Arnold actually started KU’s Big 12 opener at Baylor and caught at least one pass in each of his first three games at the college level before tearing a labrum and missing the final five games of the shortened nine-game season.
Even when he wasn’t able to play, though, Arnold said he found that time to be “a learning process,” as he picked up tips and receiving wisdom from veterans in his position group, such as Andrew Parchment, Stephon Robinson Jr. and Kwamie Lassiter II.
“They were teaching me the game, teaching me how to develop and everything, read coverages,” Arnold told reporters this past week, while reflecting on his abbreviated debut season.
His final stat line for 2020 included just six receptions for 45 yards, but the Jayhawks are likely to need much more from Arnold in what will be his redshirt freshman season.
Interim head coach Emmett Jones, who also recruited Arnold to KU and is his position coach, said already this spring the second-year receiver looks stronger, and actually taller, too.
Jones said Arnold is understanding the KU offense, as well, which will be crucial, considering the plans new offensive coordinator Mike DeBord and Jones have in store for him.
“We’re going to do some things with him to constantly create mismatches,” Jones said, “and take advantage of that long length.”

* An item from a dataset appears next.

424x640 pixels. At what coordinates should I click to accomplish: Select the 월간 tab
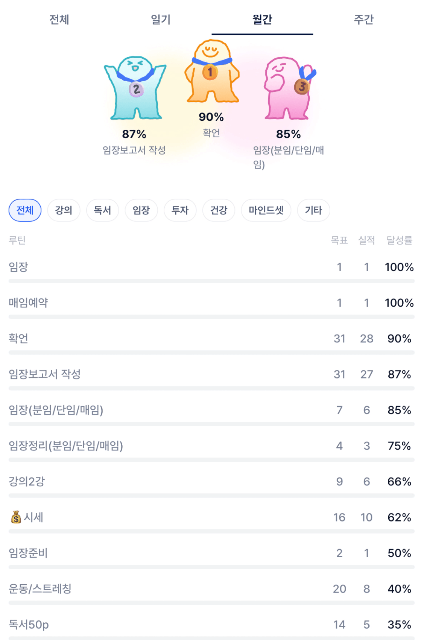[262, 20]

Even back in preseason camp this past August, weeks after he first got to Lawrence, teammates raved about Arnold’s ability to go up and snag passes out of the air, giving the already tall target an even greater catch radius.
Jones loves that about Arnold, too, and said the athletic target has good hands, can go up and get the ball and described Arnold’s total skill set as “out of sight.”

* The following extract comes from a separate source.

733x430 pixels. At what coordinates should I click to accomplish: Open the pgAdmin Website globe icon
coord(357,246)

“You’ll see him outside, you’ll see him inside,” Jones said of where Arnold can line up in various formations. “One thing about Lawrence, he takes pride in putting his nose in somebody’s face when it comes to perimeter blocking. So we’ll move him around at times and create some mismatches.”
After spending so much time observing this past season, Arnold is eager to become involved again.
“I’m just ready to get out there and put my all back into it,” he said of his approach this spring.
While Arnold admits his injury set back his anticipated trajectory, the three-star Class of 2020 recruit still has four seasons of eligibility in front of him at this point, and the games he missed ultimately might have done him some good.
“I just feel like it gave me more time to get ready to grind, really,” Arnold said, “just put the work in for it.”
Plus, his approach during his rehab and the ongoing buildup toward the 2021 season is coming from an informed place, because Arnold was playing immediately before suffering a shoulder injury.
Looking back on the four games in which he was actually able to play, Arnold said the speed and energy of the competition stood out to him most, having grown used to the high school level.
He considers it “a blessing” and “a great opportunity” to have suited up and played as a true freshman.
“Even though I got hurt, I finally got to experience college football, experience college speed,” Arnold said. “So now I know what to expect going into this next season.”
Jones remains confident about Arnold’s future with the Jayhawks, and said the young receiver reminds him of current super-senior Lassiter, because Arnold’s a “student of the game” and takes the proper approach to every day, even during the offseason.
“He’s on course to be what we thought he could be once he got here,” Jones said.